Simon Pilgrim [Wed, 12 Jun 2019 10:46:50 +0000 (10:46 +0000)]
[XCore] LowerLOAD/LowerSTORE - Use allowsMemoryAccess wrapper. NFCI.
Noticed in D63075 - there was a allowsMisalignedMemoryAccesses call to check for unaligned loads and a check for aligned legal type loads - which is exactly what allowsMemoryAccess does.
James Henderson [Wed, 12 Jun 2019 10:44:41 +0000 (10:44 +0000)]
[llvm-nm] Fix docs and help text for --print-size
The --print-size help text and documentation claimed that the size was
printed instead of the address, but this is incorrect. It is printed as
well as the address. This patch fixes this issue.
Dylan McKay [Wed, 12 Jun 2019 08:31:07 +0000 (08:31 +0000)]
[AVR] Fix the 'avr-tiny.ll' and 'avr25.ll' subtarget feature tests
When these tests were originally written, the middle end would introduce
an unnecessary copy from r24:r23->GPR16->r24:r23, and these tests
mistakenly relied on it.
The most optimal codegen for the functions in the test cases before this patch
would be NOPs. This is because the first i16 argument always gets the same register
allocation as an i16 return value in the AVR calling convention.

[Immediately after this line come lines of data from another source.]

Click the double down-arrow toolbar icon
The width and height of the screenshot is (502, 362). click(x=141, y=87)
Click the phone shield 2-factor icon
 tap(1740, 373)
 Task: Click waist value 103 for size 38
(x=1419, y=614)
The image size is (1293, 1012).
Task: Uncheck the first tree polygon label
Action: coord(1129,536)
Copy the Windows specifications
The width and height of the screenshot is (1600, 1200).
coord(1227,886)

These tests broke in r362963 when the codegen was improved and the
redundant copy was eliminated. After this, the test functions
were lowered to their optimal form - a 'ret' and nothing else.
This patch prepends an extra i16 operand to each of the test functions
so that a 16-bit copy must be inserted for the program to be correct.
Sjoerd Meijer [Wed, 12 Jun 2019 08:28:35 +0000 (08:28 +0000)]
[AArch64] Merge globals when optimising for size
Extern global merging is good for code-size. There's definitely potential for
performance too, but there's one regression in a benchmark that needs
investigating, so that's why we enable it only when we optimise for size for
now.
Craig Topper [Wed, 12 Jun 2019 06:29:53 +0000 (06:29 +0000)]
[X86] Add VCMPSSZrr_Intk and VCMPSDZrr_Intk to isNonFoldablePartialRegisterLoad.
The non-masked versions are already in there. I'm having some
trouble coming up with a way to test this right now. Most load
folding should happen during isel so I'm not sure how to get
peephole pass to do it.
Philip Reames [Tue, 11 Jun 2019 23:21:24 +0000 (23:21 +0000)]
Fix a bug in getSCEVAtScope w.r.t. non-canonical loops
The issue is that if we have a loop with multiple predecessors outside the loop, the code was expecting to merge them and only return if equal, but instead returned the first one seen.
I have no idea if this actually tripped anywhere. I noticed it by accident when reading the code and have no idea how to go about constructing a test case.